With the addition of VBLE decoder I thought once again about codecs and how they are written.
Lossless Video Codecs
There are two approaches:
- Take a frame, apply one or two general compression schemes to it. Can be zlib, RLE+zlib or motion compensation from previous frame + zlib.
- Discover spatial prediction (usually from left neighbour or median) and add some coding for residues. HuffYUV, Lagarith, UtVideo, VBLE, LOCO, FFV1, whatever.

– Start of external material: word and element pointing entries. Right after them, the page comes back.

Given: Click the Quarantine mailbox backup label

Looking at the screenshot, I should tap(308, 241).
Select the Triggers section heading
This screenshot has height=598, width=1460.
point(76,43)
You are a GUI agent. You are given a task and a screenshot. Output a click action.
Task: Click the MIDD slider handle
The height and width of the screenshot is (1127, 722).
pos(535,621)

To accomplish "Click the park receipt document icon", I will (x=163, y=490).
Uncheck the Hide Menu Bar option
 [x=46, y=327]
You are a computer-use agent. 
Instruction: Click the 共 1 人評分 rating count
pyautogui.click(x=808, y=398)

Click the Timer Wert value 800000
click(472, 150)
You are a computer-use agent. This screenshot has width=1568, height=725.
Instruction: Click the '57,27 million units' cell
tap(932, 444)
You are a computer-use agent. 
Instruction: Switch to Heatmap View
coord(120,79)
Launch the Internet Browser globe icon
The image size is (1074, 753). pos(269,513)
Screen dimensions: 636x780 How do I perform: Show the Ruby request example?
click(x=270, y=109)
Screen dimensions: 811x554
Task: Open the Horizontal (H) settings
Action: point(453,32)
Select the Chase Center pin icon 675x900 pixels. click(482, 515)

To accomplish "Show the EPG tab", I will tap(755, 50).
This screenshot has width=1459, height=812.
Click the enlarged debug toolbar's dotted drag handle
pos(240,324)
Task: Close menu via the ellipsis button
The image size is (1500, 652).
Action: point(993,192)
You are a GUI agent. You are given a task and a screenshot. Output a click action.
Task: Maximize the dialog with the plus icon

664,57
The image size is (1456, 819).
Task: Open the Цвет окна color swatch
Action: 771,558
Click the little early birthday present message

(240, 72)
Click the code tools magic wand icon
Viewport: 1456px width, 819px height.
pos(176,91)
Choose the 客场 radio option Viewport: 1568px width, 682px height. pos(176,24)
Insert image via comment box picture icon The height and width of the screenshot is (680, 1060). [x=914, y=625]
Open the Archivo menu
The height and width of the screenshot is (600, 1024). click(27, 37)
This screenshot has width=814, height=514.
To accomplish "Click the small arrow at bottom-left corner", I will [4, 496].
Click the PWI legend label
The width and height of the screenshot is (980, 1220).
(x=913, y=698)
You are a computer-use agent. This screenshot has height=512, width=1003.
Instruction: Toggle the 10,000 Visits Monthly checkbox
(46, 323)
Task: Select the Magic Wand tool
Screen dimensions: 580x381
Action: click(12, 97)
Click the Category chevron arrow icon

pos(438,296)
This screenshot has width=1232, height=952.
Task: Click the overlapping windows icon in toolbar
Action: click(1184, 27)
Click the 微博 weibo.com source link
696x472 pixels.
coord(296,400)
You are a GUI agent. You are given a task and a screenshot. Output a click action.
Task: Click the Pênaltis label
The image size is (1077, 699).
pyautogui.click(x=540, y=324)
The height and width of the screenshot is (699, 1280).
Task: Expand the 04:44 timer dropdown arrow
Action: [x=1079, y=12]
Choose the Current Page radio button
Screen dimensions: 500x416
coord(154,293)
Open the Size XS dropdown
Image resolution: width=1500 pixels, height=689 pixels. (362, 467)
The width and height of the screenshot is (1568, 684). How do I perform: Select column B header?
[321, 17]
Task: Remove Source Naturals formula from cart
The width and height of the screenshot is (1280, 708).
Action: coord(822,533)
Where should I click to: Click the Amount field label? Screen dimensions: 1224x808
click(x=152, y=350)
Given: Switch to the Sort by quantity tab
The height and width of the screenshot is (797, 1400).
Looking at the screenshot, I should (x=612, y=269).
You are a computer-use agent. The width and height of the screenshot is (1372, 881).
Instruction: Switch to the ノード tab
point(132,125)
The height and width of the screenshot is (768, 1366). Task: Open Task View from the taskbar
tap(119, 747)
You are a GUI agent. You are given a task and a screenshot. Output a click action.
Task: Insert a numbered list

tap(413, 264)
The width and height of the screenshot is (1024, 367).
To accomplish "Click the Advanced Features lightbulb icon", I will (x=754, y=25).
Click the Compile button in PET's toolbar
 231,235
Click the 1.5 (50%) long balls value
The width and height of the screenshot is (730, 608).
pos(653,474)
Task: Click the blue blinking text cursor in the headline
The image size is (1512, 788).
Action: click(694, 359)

Lots of people try it, find that their codec is faster/compresses better than HuffYUV and release results. Usually those codecs don’t live long and the only bad thing about it is they being released to public in the first place.
Lossy Video Codecs
The codecs are usually more complex, so there are less of them. But there are more ways to create one.
- lossily quantise raw data or DCT output Every self-respecting company producing frame grabbing cards has written such codec.
- take a draft of some standard codec and base your work on it That’s how we got Window$ Media, R3al and Off2 video codecs.
- another approach to compression like vector quantisation, binary or quad tree decomposition, object-oriented representation (though this one is mostly used in screen capturing codecs), etc.
The main problem with these codecs is achieving good compression parameters without much hassle. For example, libavcodec MPEG-4 encoder may be the best around here but (like Soviet machinery) one has to work real hard to find out which parameters he/she needs to set to which values to get good compression. That’s the reason why people often choose Xvid instead.
Lossless Audio Codecs
There is one approach to those: add lots of crazy filtering (usually several chained filters) and equally crazy coding of residues. There you got it. Simple filters = faster compression, complex filters = slightly better compression with significantly longer compression times.
Last abstract from lossless video codecs applies to audio as well.
Lossy Audio Codecs
Those appear not too often because it’s very hard to satisfy everybody’s ears. Thus (IMO) it’s mostly limited to speech codec development. And there’s Xiph of course.